The recent release of Naspers’ results was marred by a reputation scandal after it was revealed that Paarl Web, a subsidiary of the Cape Town based multinational media company, printed Zanu-PF pamphlets for the Mugabe regime. Read Naspers and the trail of Mugabe’s blood money as well as Mugabe’s man unmasked on MoneyWeb for background. You can also listen to the interview I took on SAfm with Alec Hogg, that offers more insight into the story.
The story raises a number of interesting questions about capitalism, values and the role of journalism in society. I was chatting to my good friend and mentor, Jerry Schuitema about this. An economic journalist with decades of experience, Schuitema is the author of the recently published Value through Values. In short the book challenges the validity of the understanding of capitalism based on self interest, and details how transaction from a contributory point of view would address many of the current problems facing the economic world.
“Ten years ago business existed purely to make a profit, and did not concern itself with ethics and morals. The only concern was that it shouldn’t break the law. If you extend that pure profit motive thinking to Naspers and the Mugabe money, then why shouldn’t Naspers have printed that electioneering material?” says Schuitema.
At the time when the job was briefed in to Paarl Media, Morgan Tsvangirai had yet to depart from the election process and it could be argued that the printers were serving a client, supporting the election process and making money for their shareholders. They certainly hadn’t broken any laws. Why the big media fracas about the fact that they were merely exercising their capitalist wont?
It is not as if they were selling arms to Mugabe. There are arguably more gross forms of capitalism, like McDonald’s selling junk food and contributing to growing global obesity, or tobacco companies selling products they know are harmful to their customers.

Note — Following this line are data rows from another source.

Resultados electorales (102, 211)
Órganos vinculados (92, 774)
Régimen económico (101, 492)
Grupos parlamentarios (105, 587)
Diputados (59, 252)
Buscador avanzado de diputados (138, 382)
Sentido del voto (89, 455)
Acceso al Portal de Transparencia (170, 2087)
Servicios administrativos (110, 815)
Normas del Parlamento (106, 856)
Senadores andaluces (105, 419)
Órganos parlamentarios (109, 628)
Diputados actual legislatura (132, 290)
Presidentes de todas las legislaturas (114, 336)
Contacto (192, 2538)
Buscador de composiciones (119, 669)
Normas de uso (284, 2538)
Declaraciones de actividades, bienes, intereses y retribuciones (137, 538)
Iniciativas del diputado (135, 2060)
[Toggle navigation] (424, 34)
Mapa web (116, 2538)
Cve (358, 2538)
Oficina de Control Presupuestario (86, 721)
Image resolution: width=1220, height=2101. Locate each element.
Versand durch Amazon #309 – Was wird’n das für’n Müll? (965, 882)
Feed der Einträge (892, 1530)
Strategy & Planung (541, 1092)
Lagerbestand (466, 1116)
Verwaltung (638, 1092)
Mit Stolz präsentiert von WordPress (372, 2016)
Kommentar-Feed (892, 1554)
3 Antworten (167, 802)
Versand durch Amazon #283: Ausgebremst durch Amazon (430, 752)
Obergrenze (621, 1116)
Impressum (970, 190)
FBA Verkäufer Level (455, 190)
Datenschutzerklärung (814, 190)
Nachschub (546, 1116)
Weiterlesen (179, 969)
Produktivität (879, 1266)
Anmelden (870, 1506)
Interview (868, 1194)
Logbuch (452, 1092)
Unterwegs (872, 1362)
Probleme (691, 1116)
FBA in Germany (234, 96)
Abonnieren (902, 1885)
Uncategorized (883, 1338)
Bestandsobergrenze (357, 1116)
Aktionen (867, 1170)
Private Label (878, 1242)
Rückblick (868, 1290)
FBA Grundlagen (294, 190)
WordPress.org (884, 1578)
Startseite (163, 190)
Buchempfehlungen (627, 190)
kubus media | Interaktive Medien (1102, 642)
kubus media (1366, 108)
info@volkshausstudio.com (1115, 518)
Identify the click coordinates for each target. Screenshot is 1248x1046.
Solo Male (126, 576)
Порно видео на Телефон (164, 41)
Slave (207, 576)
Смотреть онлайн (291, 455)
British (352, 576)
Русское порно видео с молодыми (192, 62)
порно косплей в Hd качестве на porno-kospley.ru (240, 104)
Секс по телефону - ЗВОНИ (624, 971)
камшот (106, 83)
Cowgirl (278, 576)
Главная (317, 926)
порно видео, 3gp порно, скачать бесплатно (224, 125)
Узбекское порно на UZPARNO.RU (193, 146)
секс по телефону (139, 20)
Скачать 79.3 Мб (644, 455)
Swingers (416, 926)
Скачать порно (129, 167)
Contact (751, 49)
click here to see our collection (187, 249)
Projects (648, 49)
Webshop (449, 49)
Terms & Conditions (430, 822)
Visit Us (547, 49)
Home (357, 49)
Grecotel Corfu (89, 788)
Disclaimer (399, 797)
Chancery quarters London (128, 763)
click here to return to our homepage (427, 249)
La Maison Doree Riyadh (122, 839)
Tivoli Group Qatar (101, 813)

Looking at the Naspers story, one needs to question why their leadership was embarrassed about printing the Zanu-PF material. The response to the media coverage, and statements made by Hein Brand (“there’s no way we could have consciously had peace with this”), Stephen van der Walt (“this is a deeply regrettable circumstance”) and Koos Bekker (“of course that’s embarrassing to us and a great pity that it happened”) point to the fact that this is behaviour that Naspers is ashamed of.
“This is because they have missed the point,” says Schuitema. “Business has only one overriding value and that is to care for their customers and care for others. Industry should serve markets by serving their customers, and make a profit by doing this well. The embarrassment of Naspers was, I believe, caused by their absolute drive for profits. What a vulgar blight. That the propaganda material supporting a corrupt and murderous government was printed solely for cash.”
And there’s the rub. Business will always be on the back foot if it is chasing money. If decisionmaking is informed solely by money, how can business motives ever be right, or noble, or filled with any values?
However if industries’ overriding principle is to serve their market, their position of defense is infinitely stronger. If the overriding value is that you care for others (the basis of a free market system) you will be well guided through the toughest business challenges. However if you are purely guided by profits and complete self-interest, prepare to include a huge budget in your business for reputation experts and spin doctors in the hope they will clean up the damage and scandal you leave in your wake. For then your sole motive is greed, and that which would fatten the purses of your shareholders. Then it doesn’t matter if you do business with cruel dictators, murderous despots or Satan himself. As long as you’re not falling foul of the law it doesn’t matter because there’s no moral compass to guide you.
Lastly what is the role of the media in all of this? My view of journalism is that we are the fourth estate. The concept of the fourth estate goes way back to Thomas Carlyle in the first half of the 19th century, but is best summed up by novelist Jeffrey Archer in his work The Fourth Estate when he made the observation: “In May 1789, Louis XVI summoned to Versailles a full meeting of the ‘Estate General’. The First Estate consisted of 303 clergy, the Second Estate, 300 nobles, the Third Estate, 600 commoners. Some years later, after the French Revolution, Edmund Burke, looking up at the Press Gallery of the House of Commons, said, ‘Yonder sits the Fourth Estate, and they are more important than them all.'”
As the Fourth Estate the media are the guardians of democracy and defenders of the public interest. It is therefore the role of the media to force transparency and shed a light on what business (or politics) would prefer to keep hidden so that there is robust and open public debate. It is not the job of journalists to try and change society, rather to stimulate society to discuss what should be changed.